» **CONSIGNE ÉCRITE 1**
Dans les enregistrements, reprenez le passage qui va de la ligne contenant « Retweet Просто Аннушка's tweet » jusqu'à la fin des enregistrements, bornes incluses, en remplaçant « info icon » par « help icon » sans rien changer d'autre. Laissez les images de côté, s'il vous plaît.

» **PASSAGE À LIRE**
↓

Charlie

Charlie, 1 mois plus tard : qu'en disent les personnes en situation de handicap mental ou psychique ?

Les comédiens de La Bulle Bleue, ESAT artistique à Montpellier, rendent hommage aux victimes des attentats de Charlie Hebdo
Les comédiens de La Bulle Bleue, ESAT artistique à Montpellier, rendent hommage aux victimes des attentats de Charlie Hebdo
Les attentats du mois de janvier à Paris ont suscité de nombreux débats en France et dans le monde entier. Pour savoir comment les personnes souffrantes de handicap intellectuel, cognitif ou psychique ont vécu ou perçu ces évènements, Vivre FM a recueilli des témoignages d'acteurs du handicap (ESAT, associations, fondations...) à travers le pays.

La Bulle Bleue, Montpellier (34)


Audrey Prolhac, Educatrice responsable de la formation des comédiens

" En fait, on a appris la nouvelle après la pause du midi, le chef du service nous l’a annoncé. Deux comédiens ont fortement réagit. Un a éclaté en sanglot, et un autre a écrit un texte assez poignant. On s’est réuni pour en parler. On a essayé de comprendre ce qui n’est pas vraiment compréhensible. Sur les douze comédiens, chacun réagit avec sa sensibilité propre. Pour certains, qui ont des capacités cognitives élevées, c’était très profond, et ils l’ont mal vécu. C'était beaucoup d’affectation. Ils ont compris l’atteinte portée à la liberté d’expression. On les a premièrement informé, ensuite on a attendu leurs questions. On a essayé de répondre de façon factuelle. Effectivement, l'amalgame a pu se créer dans leurs têtes. L’ensemble de l’ESAT a fait en sorte de ne pas juger et, comme je le disais, de rester dans le factuel. La grande majorité a bien compris ce qui s’était passé. Deux autres personnes sont sur un versant de déficience vocale, mais même ces deux personnes là ont pu comprendre la gravité des choses. On a fait une photo forte, qui représente les comédiens allongés sur un drap blanc, formant le prénom Charlie avec leurs corps. Des comédiens ont pris part à la manifestation, essentiellement avec leurs familles. Ils ont énormément discuté des évènements entre eux. On a participé à la minute de silence avec les comédiens. On s’est retrouvé devant l’établissement, on a profité du soleil. Le lundi suivant, ils étaient contents de voir toute la mobilisation, tous les gens. Ça les a rassuré, ils ont repris confiance. Ils ont senti que c'était bien, de se mobiliser pour nos valeurs, pour la liberté d’expression. "

↑

» **ENREGISTREMENTS AFFICHÉS**
↓

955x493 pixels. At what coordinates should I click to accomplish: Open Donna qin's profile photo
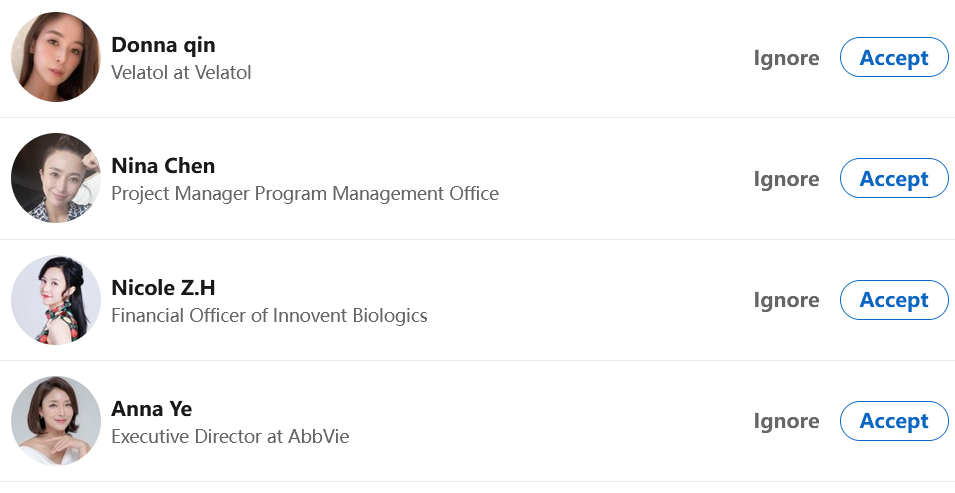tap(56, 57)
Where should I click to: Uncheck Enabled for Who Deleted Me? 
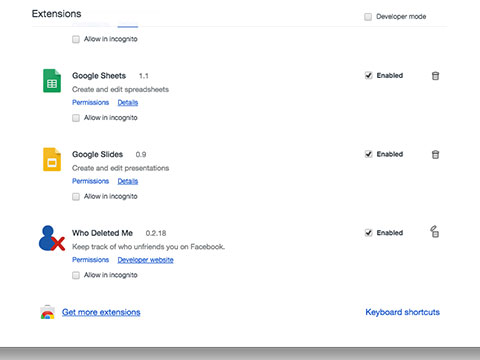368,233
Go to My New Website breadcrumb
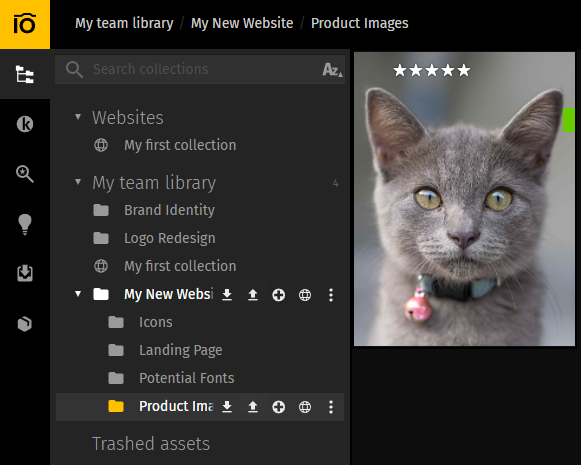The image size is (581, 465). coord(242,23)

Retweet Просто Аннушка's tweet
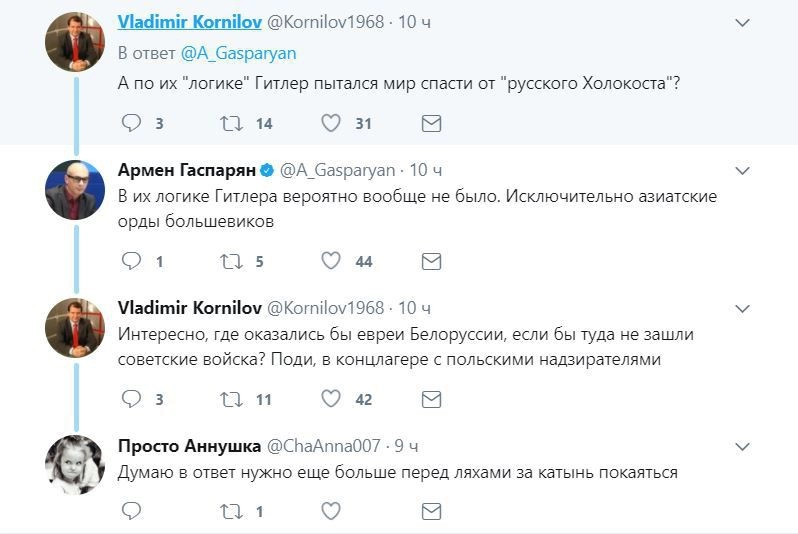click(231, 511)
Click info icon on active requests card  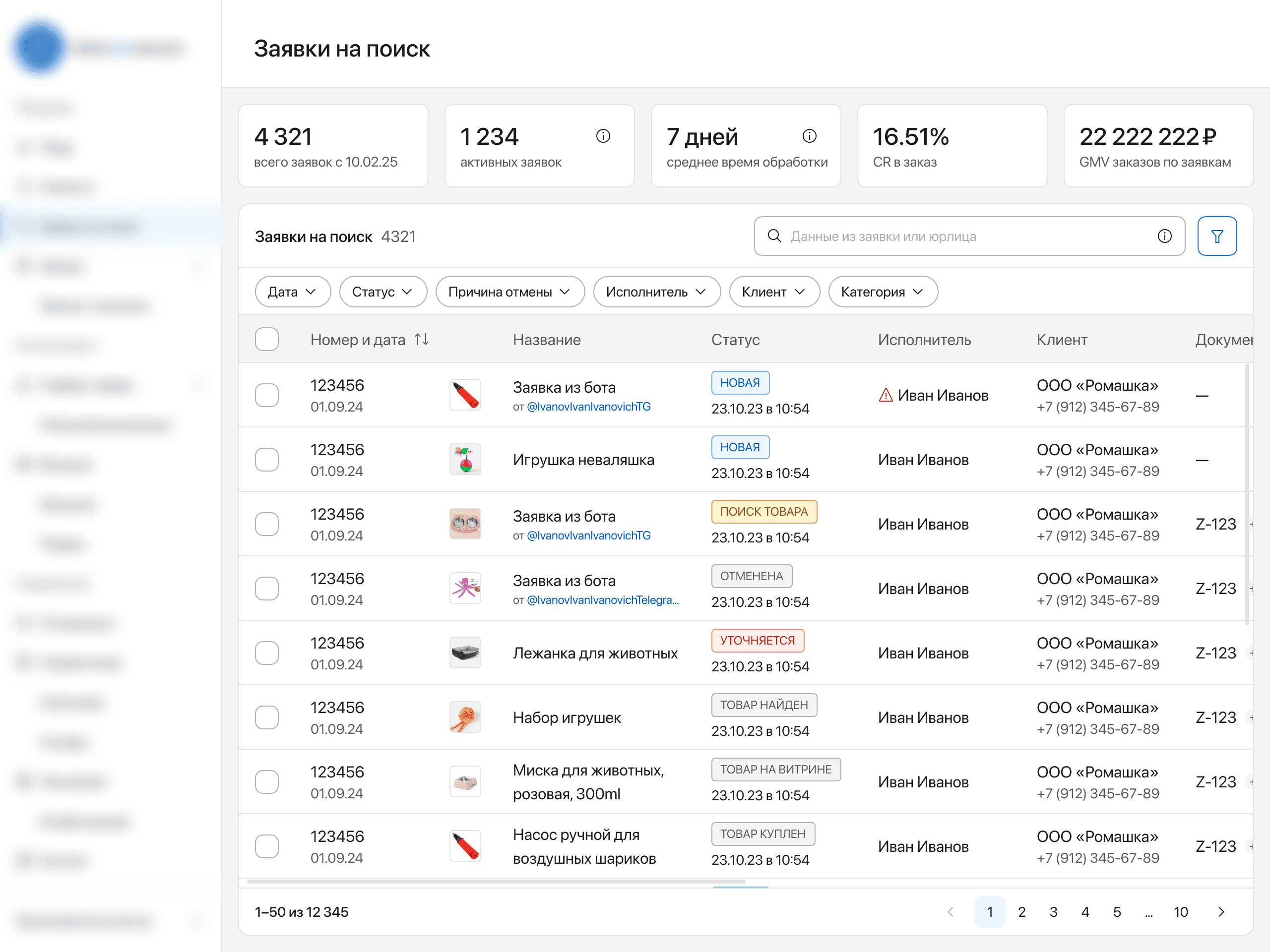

↑

» **CONSIGNE ÉCRITE 2**
Traduisez en anglais cette phrase du texte sur Charlie Hebdo : « Ils ont compris l’atteinte portée à la liberté d’expression. »

» **RÉPONSE COMPLÈTE 1**
Retweet Просто Аннушка's tweet
click(231, 511)
Click help icon on active requests card  

» **RÉPONSE COMPLÈTE 2**
They understood the attack on freedom of expression.